The fiction and poetry longlists for the 2017 Best Translated Book Awards (BTBAs) were released yesterday, and Elisabeth Jaquette and Mona Kareem were honored, respectively, for their translations of Basma Abdel Aziz’s The Queue and Ashraf Fayadh’s Instructions Within:
The BTBAs are one of three major book-translation prizes in the US. The other two are the PEN Translation prize, announced yesterday, and the American Literary Translation Association’s National Translation Award.
The BTBAs put a whopping 35 titles on their two 2017 longlists: twenty-five on the fiction longlist and ten for poetry. The two titles on the list translated from the Arabic are Egyptian novelist Basma Abdel Aziz’s The Queue and Palestinian poet Ashraf Fayadh’s Instructions Within. Moroccan poet and memoirist Abdellatif Laâbi’s In Praise of Defeat, translated from the French by Donald Nicholson-Smith, also made the poetry longlist.
As could be expected from what’s available in English translation, most of the titles are translated from European languages: 12 from the Spanish, 5 from the French, 4 from German. Yet, in addition to the two Arabic titles, there are also books translated from Japanese, Korean, and Wolof (Boubacar Boris Diop’s Doomi Golo.)
According to The Millions, the pool of eligible titles topped 600 for this year’s award. For the two longlists, the 14 judges (nine in fiction, five in poetry) “considered works written by authors from 87 countries in 54 different languages, and published in English by 179 distinct presses.”
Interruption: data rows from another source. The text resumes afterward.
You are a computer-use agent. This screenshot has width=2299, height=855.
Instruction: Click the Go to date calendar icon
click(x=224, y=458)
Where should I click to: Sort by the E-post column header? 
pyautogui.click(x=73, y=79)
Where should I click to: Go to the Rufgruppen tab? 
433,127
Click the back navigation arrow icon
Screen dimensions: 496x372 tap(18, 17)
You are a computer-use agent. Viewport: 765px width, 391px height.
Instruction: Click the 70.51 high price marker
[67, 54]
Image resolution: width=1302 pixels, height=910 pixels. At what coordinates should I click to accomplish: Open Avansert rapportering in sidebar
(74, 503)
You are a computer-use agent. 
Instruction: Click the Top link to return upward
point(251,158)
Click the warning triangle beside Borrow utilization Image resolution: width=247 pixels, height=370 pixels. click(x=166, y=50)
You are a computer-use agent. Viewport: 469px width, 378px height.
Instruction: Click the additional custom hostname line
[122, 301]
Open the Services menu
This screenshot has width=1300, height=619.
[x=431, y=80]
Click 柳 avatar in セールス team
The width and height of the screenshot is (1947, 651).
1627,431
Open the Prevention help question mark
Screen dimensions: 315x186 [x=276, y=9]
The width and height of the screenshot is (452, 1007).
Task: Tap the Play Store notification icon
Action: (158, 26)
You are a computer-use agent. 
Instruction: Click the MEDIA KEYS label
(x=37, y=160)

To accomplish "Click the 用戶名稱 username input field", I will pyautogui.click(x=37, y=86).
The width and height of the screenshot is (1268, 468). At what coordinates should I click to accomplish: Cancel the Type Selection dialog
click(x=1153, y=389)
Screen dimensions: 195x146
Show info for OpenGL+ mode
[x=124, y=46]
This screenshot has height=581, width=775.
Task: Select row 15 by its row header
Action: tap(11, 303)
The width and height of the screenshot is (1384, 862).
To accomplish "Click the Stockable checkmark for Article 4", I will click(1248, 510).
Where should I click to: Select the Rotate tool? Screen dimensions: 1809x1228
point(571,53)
The fact that a number of worthy titles — like Rabee Jaber’s Confessions, translated by Kareem James Abu Zaid; Hilal Chouman’s Limbo Beirut, translated by Anna Ziajka-Stanton; Lina Meruane’s Seeing Red, translated by Megan McDowell; and Ghassan Zaqtan’s Describing the Past, translated by Samuel Wilders — have escaped attention is certainly understandable, with such an immense pool of possibilities.
The finalists will be announced come on April 18.